Pitchfork
77
At the top of the insert for ISON, the debut full-length from Iranian-born Netherlands-based singer and multi-platform artist Sevdaliza, there’s a modified quote from a love letter that author Franz Kafka wrote to Czech journalist Milena Jesenská: “In this life, you are the knife with which I explore myself.” Though not Sevdaliza’s own words (and Kafka originally wrote “love” not “life”), the quote encapsulates the artist’s way of being both grandiose and explosive with simple, compact phrases. And while Kafka’s tortured correspondence certainly makes for an appropriate window into the mindset of ISON, a more fitting manifesto for Sevdaliza’s work might be: “I am the knife by which you explore life”—the “you” being us, the audience.
Some artists, it seems, have an irrepressible drive to ride the razor’s edge, to go places the world isn’t necessarily ready or willing to explore. For that type of artist, creation alone isn’t enough. ISON establishes Sevdaliza as an artist-provocateur with a sense of global mission. Provocative in the most generous sense, ISON’s messages both jar and invite. Sevdaliza is also blessed with a huckster’s knack for hyping her efforts via high-minded concepts. The album cover, for instance, frames Sevdaliza as mother to herself, to her past lives, and to the album’s 16 songs.
Originally on track towards a career as a basketball player, Sevdaliza abandoned athletics to pursue art. Like FKA Twigs, it’s clear that music represents just one dimension of her creative being, as she guides its visual and filmic presentations. And when you watch the lavish videos for ISON songs like “Human,” “Marilyn Monroe,” and “That Other Girl,” you might get the impression that the music doesn’t stand up quite as well without the visuals. On ISON, though, Sevdaliza and co-producer Mucky create an aural world so rich in detail and ambience that the music almost functions as a film set all on its own.
ISON is a modern-day trip hop album built on minimal breakbeats and heavy layers of orchestration courtesy of string arranger Mihai Puscoiu. Sevdaliza and Mucky take a rather frugal approach in their choice of sounds, and yet the sum total of the soundscape is massive and enveloping (thanks, in part, to masterful use of reverb). At the center of it all is Sevdaliza’s voice. As an entirely self-taught vocalist, she shows a startling level of agility and command as she switches between the stately inflection of a classic jazz singer backed by strings and the brassy nerve of a digital-age R&B artist flexing and cooing over the beat.

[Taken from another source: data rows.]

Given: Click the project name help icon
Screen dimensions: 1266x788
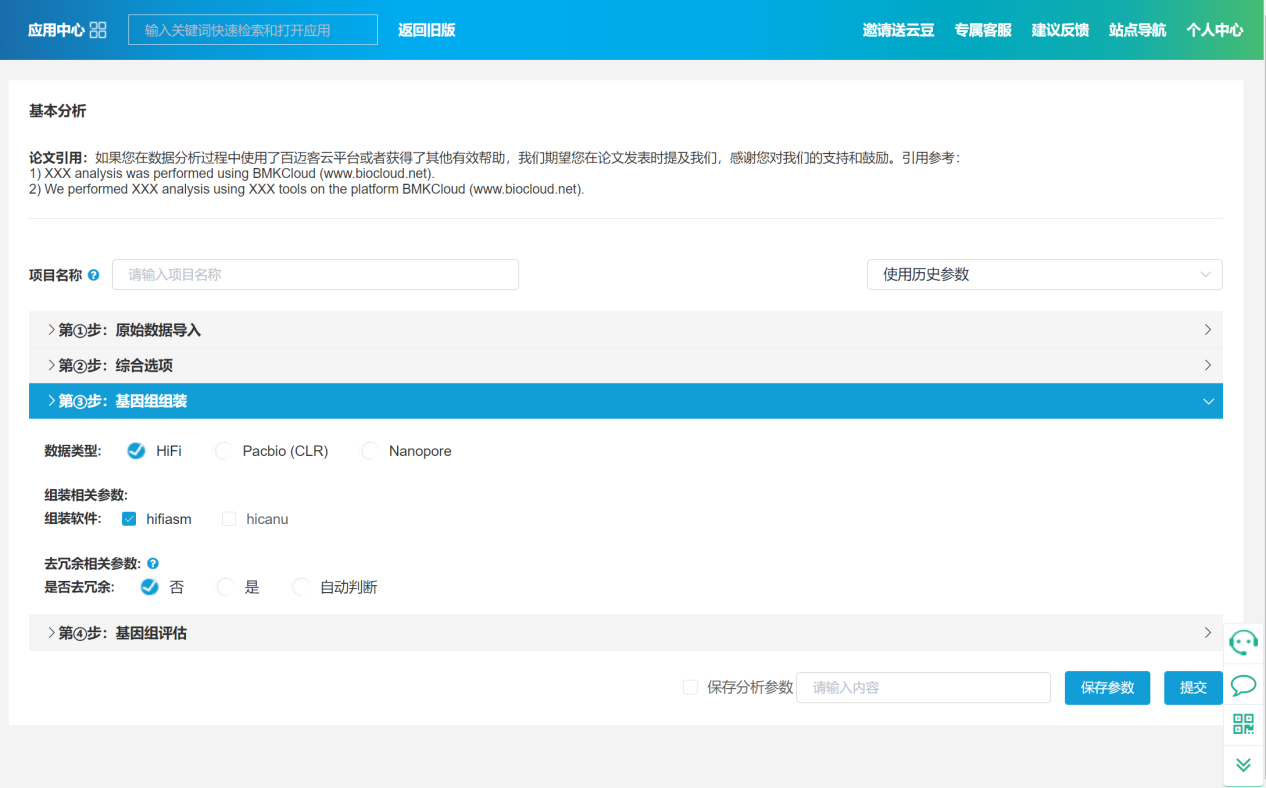Looking at the screenshot, I should coord(94,275).
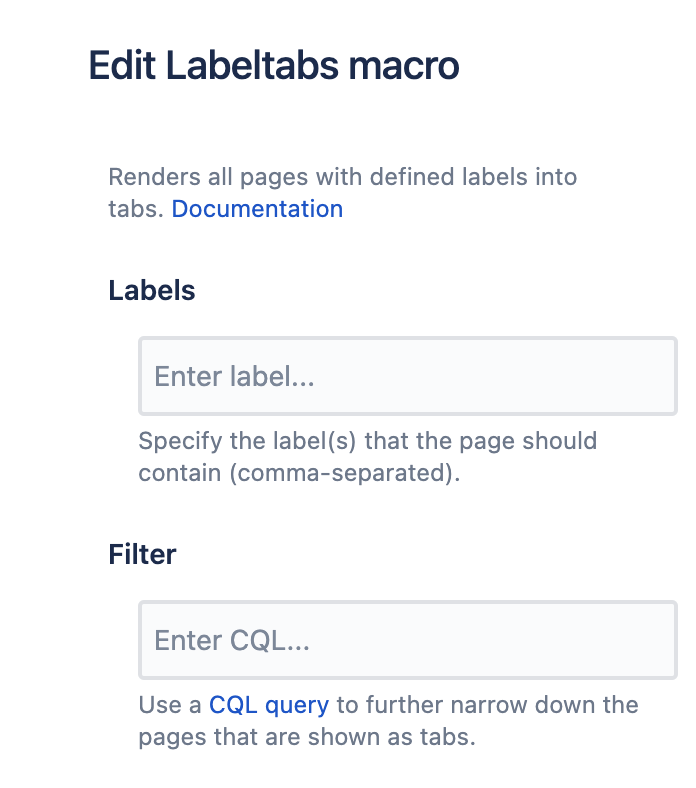Click the Filter section heading
The height and width of the screenshot is (788, 696).
coord(142,554)
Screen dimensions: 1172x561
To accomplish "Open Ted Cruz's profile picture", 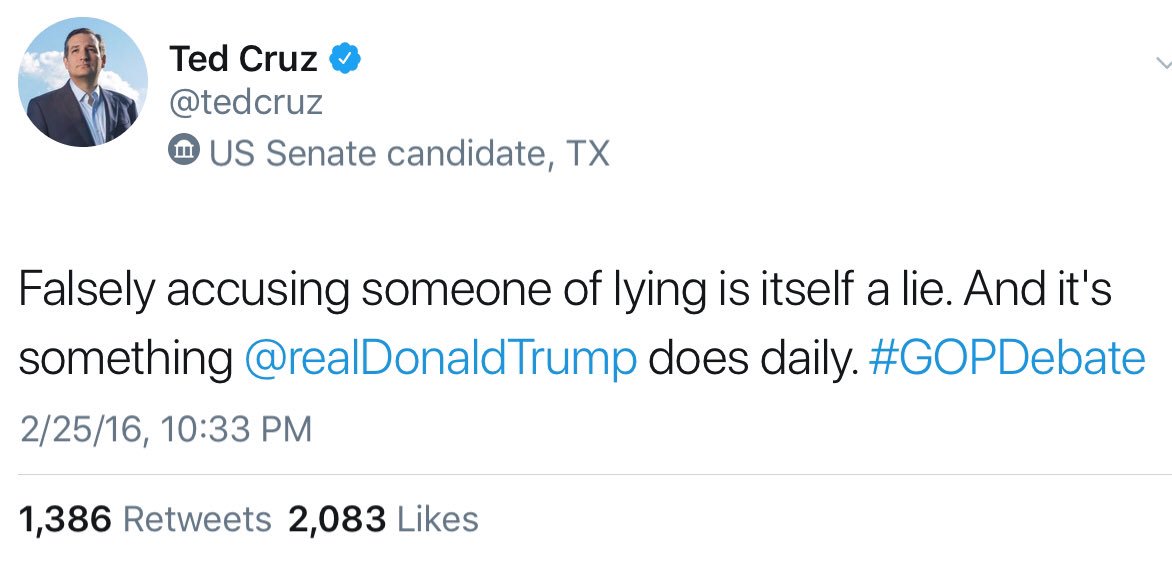I will (x=85, y=83).
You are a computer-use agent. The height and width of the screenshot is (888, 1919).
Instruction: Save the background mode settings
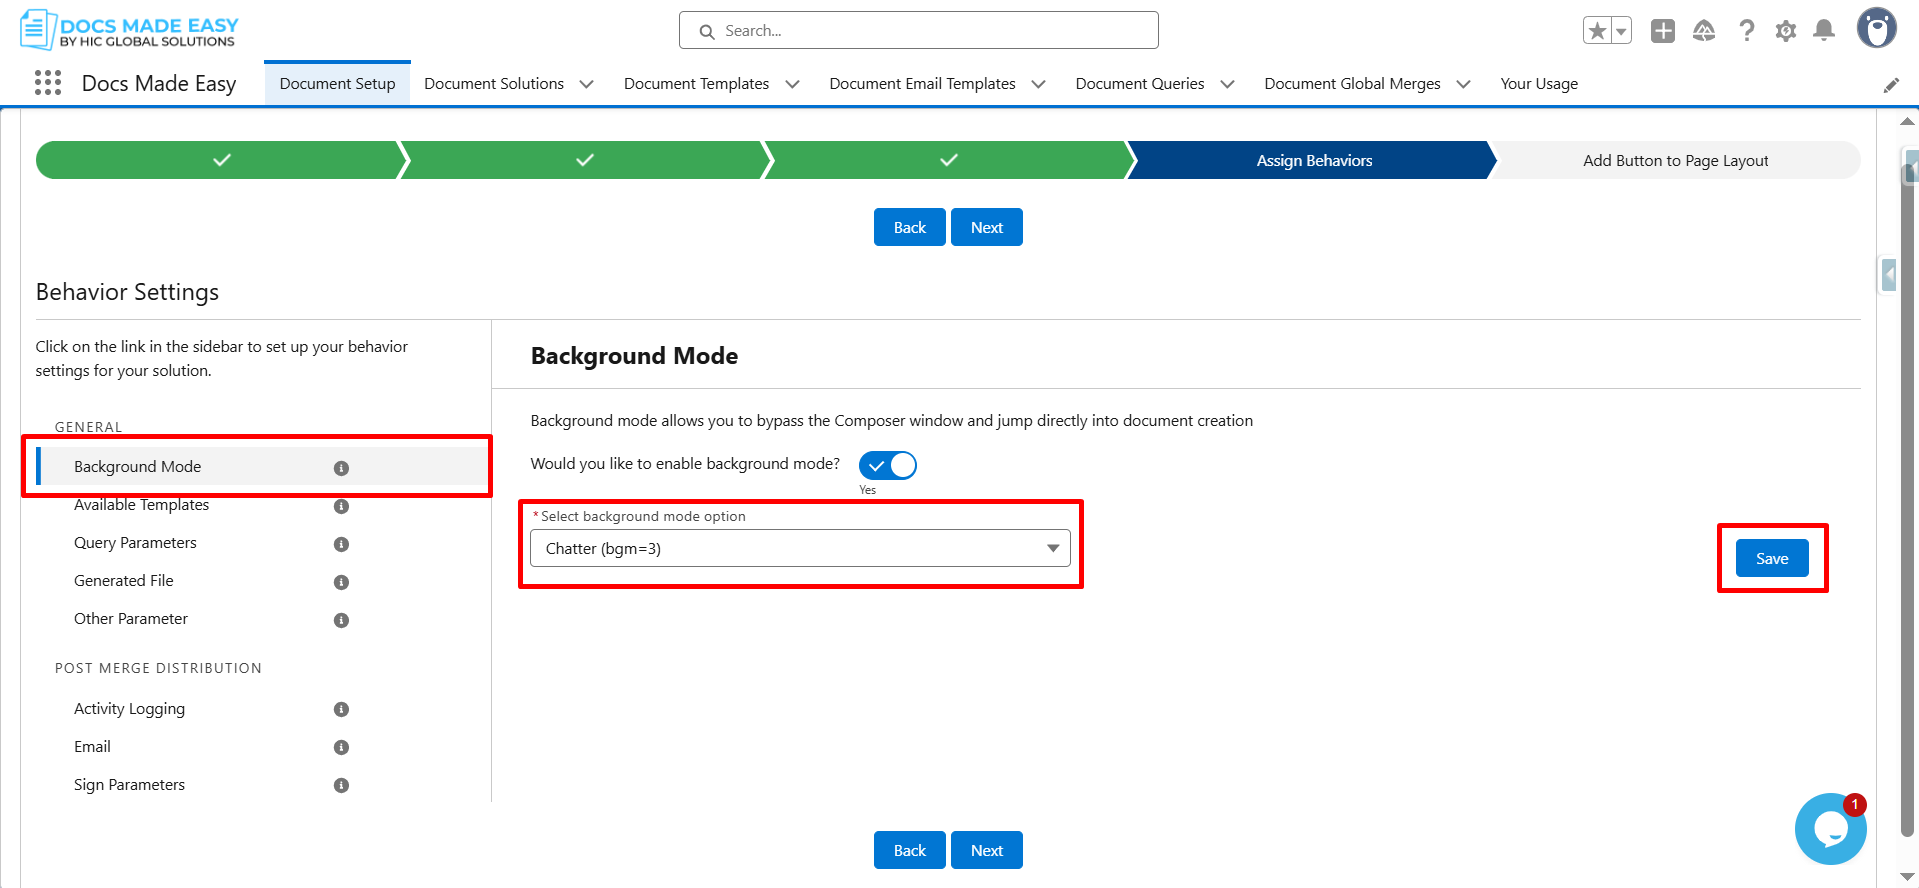[x=1772, y=558]
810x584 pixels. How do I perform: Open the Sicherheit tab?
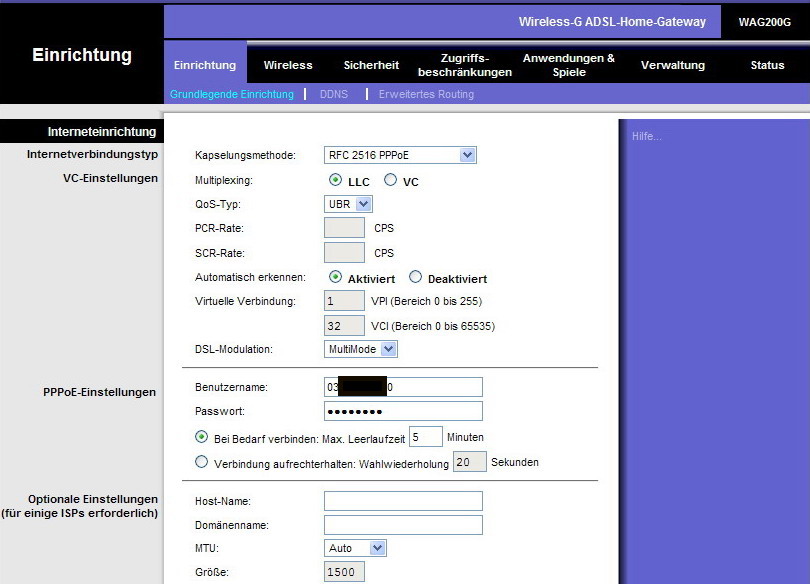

Impressively, she provokes thought and discomfort more with the emotion in her voice than through the stories her songs tell, like an actor emphasizing facial expressions over lines. In her videos, Sevdaliza tends to spell out her central themes (i.e: the conflicted interplay between womanhood and the constraints of motherhood, societal expectations, the male gaze, etc). Search for those subjects in the actual music, however, and they prove to be somewhat elusive, if ever-present. ISON is fraught with the push-pull dynamic between vulnerability and power, confidence and grace—dichotomies that Sevdaliza seeks to challenge.
There are too many eye-popping turns of phrase to list, but for Sevdaliza, even the simple, deadpan phrasing of the line “I am human” bursts with meaning. If there’s one knock on ISON, it’s that it stretches out to an hour-plus, which is a lot to take at the same crawling tempo. While Mucky’s beats can be nimble, some songs barely seem to move. Still, ISON is an album that gets under your skin and lingers in your thoughts. As warm and inviting as it gets at times, Sevdaliza was right not to make it too easy on the listener.